I love your blog -- thanks for leading me here.
JCK said…
Oh, Professor J. How I could curl up with a steaming cup of tea (or Jack and Coke)and join you to converse on this subject. You captured it all so beautifully in your post. I, too, have experienced almost an awakening as I've gotten older. (And I'm much older than you, baby!)I truly believe it is a feminist awakening in that I am more relaxed about myself, what I look like and don't look like. Enjoying things more. Being less worried about what I spent hours worrying about when I was younger. I've had the gamut of hairdo's as well. Yes to perms in the 80's! :) A couple of years ago I let my hair go natural and it has been so freeing! And cheap! :0

Alice Walker is a gem!
I have had acid green hair, cobalt blue hair, spikes, curls, and big-ass-perm hair at various points in my life. When I went to law school and realized that acid green spikes were not in the cards, I grew my hair out to a bob that requires the minimum of effort. I later came upon a photo of me when I was 5, with the same haircut, looking happy and fuss-free. I've kept it ever since.
Great post! There's a lot to think about in what you have written.

Btw, I, too, have reconciled with pink, feels almost rebellious for this former Tomboy to wear whatever the heck she wants.

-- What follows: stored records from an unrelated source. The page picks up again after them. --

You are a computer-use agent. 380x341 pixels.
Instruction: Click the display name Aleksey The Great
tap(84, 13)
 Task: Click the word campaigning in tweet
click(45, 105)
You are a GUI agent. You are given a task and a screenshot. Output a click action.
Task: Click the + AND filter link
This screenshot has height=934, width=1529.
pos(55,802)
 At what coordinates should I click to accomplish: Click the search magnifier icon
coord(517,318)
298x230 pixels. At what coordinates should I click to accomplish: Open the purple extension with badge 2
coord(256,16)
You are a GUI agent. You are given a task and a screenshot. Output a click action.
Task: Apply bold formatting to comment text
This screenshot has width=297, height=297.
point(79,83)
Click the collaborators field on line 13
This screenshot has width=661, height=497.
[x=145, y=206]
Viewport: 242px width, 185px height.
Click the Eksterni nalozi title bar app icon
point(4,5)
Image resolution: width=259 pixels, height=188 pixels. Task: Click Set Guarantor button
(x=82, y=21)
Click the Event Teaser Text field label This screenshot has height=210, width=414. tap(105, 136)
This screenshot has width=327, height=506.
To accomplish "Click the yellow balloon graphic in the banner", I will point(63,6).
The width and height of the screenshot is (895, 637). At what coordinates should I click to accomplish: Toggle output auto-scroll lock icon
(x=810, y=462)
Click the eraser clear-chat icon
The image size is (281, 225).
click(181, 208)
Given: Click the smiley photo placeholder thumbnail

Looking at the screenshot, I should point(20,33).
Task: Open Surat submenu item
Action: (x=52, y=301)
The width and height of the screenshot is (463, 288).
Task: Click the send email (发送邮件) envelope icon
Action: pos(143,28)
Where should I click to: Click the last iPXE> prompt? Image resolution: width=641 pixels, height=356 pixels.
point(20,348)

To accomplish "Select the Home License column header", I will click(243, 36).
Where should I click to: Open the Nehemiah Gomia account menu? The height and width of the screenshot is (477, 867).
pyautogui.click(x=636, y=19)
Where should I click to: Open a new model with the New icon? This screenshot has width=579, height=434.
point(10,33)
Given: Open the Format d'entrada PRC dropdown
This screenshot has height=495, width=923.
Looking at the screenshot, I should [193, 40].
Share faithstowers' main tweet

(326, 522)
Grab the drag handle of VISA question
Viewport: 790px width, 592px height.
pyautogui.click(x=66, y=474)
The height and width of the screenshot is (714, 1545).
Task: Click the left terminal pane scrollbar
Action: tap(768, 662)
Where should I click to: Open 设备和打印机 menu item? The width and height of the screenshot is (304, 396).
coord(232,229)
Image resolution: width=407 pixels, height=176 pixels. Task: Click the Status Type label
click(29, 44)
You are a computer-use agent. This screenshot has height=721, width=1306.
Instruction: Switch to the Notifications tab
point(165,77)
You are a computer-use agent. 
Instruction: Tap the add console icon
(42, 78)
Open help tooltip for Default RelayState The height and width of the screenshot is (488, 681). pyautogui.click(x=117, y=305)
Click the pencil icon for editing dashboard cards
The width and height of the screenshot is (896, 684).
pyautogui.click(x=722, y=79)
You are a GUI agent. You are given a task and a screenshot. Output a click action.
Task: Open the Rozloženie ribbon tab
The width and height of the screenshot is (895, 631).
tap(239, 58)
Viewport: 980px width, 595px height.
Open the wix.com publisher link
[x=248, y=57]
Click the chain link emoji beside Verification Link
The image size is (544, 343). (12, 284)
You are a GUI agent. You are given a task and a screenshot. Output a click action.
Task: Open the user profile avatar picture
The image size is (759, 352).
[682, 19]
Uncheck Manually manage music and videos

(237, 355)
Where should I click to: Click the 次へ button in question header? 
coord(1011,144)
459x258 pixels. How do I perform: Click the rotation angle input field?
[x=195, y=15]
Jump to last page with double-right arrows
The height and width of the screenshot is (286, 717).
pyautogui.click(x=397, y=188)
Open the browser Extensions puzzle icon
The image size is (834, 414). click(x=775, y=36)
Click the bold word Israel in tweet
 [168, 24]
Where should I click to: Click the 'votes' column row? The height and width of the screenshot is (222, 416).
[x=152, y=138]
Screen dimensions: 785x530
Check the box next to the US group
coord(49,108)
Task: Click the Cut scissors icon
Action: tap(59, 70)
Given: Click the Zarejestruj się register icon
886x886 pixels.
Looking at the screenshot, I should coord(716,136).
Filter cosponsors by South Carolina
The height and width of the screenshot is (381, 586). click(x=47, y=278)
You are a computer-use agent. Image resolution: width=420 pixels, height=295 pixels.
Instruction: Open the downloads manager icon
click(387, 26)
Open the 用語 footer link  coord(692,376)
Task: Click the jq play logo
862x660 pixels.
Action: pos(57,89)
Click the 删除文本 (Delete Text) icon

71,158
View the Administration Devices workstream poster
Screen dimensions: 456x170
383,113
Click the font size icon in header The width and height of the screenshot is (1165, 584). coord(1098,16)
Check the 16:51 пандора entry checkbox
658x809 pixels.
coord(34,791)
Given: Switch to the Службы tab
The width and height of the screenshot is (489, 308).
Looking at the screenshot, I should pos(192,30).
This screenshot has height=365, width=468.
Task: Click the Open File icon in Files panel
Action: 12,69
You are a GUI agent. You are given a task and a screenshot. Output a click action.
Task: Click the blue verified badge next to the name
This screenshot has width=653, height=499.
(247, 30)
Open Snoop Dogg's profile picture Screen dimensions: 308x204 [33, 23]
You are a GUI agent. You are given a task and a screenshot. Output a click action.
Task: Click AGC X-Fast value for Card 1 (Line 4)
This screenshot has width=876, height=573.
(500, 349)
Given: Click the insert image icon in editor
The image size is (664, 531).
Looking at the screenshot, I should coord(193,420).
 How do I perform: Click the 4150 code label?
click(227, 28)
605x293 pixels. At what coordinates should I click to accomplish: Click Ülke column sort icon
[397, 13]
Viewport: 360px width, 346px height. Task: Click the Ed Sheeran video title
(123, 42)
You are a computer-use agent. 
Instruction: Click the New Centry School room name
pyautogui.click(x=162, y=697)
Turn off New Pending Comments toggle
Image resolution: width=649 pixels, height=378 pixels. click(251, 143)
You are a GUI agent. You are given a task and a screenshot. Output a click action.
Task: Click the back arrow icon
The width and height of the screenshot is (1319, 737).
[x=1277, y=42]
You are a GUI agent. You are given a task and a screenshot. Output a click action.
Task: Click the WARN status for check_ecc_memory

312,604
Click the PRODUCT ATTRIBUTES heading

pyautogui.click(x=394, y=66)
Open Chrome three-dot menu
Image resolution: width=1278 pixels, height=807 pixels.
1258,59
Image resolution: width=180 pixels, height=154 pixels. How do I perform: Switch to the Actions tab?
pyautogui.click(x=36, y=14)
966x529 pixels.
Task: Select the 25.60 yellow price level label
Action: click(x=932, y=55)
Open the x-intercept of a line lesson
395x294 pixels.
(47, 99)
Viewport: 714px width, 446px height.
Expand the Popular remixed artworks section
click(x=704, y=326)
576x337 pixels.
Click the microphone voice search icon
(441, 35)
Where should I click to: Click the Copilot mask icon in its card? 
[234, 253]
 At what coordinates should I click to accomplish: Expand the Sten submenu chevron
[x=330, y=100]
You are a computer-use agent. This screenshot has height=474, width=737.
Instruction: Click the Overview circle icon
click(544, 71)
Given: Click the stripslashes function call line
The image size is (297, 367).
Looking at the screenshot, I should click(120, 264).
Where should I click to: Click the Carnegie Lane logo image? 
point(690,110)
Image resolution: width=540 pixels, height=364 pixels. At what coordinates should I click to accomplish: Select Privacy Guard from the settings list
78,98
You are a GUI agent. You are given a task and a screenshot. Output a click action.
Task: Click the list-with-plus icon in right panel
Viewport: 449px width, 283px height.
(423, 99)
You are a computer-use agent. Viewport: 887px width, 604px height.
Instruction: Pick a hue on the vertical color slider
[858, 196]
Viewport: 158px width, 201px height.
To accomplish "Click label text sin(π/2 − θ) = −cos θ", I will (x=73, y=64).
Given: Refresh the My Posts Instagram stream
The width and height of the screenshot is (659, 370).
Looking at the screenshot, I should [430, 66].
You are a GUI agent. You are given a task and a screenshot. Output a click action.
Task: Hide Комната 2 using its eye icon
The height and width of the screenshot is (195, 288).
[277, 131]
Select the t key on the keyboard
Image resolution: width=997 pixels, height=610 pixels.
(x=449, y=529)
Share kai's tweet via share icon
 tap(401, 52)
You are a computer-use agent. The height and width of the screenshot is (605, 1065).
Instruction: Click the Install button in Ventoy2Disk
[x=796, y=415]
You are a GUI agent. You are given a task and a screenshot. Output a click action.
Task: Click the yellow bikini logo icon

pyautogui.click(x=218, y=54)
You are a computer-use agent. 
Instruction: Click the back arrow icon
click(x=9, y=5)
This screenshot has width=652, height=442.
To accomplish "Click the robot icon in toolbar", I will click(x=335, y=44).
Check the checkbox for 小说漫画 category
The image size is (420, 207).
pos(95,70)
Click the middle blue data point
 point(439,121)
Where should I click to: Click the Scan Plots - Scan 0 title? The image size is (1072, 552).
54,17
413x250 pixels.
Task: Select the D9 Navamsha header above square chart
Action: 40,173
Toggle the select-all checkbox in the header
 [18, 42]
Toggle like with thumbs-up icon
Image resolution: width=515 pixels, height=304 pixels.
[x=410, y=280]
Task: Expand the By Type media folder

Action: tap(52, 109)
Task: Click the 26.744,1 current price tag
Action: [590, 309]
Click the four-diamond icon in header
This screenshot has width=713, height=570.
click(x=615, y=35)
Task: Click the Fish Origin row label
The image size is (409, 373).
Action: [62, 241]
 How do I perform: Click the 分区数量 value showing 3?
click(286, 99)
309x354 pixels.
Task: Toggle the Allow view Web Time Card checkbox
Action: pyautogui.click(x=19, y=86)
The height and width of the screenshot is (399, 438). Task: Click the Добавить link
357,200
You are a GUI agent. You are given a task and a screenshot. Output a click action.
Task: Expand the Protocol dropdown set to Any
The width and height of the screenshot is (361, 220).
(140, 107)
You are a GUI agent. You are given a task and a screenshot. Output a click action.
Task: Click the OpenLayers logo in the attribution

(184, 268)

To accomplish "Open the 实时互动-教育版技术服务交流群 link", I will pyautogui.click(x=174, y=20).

It's interesting how many of our seemingly simple daily choices, such as how we wear our hair, and the clothes we don, are actually quite symbolic of our deeper decisions.
Saucy said…
What a thought-provoking post! I lost my hair last year as a result of the most nasty chemotherapy known to man. I'm sorry to admit that, without my hair, I felt lost and without what my Grandmother always referred to as "my crowning glory" I felt so unattractive. At 40, a mother of two, fighting for my health - and missing my hair. Shame on me. It never really came back, but I'm dealing with it. Otherwise known as "just happy to be here".
anne said…
What a great post.

It's interesting the things we associate with different hairstyles.

Right now I'm working on getting back to long hair. It's so much easier for me to deal with - ponytail or braid and I'm good to go.

I look forward to someday being an old woman with a long white braid. Why? I don't know.
Mark A. said…
Is it sad that I wish I could still have my mid-back length head-banging hair of the 80's? I wanna rock, indeed.

Probably, huh?

Back to grading.
Anonymous said…
Hair! Hmmph! I have always done what I pleased with it. It is graying nicely at the temples now,people ask me if it is natural or highlighted. I laugh. But I am still not sure what I want with the length so I have compromised with a thick braid in back and short in front. Some would call it a mullett. I would not!!
Ps One of my favorite hairstyles of yours was in that pic with puppy Ursula.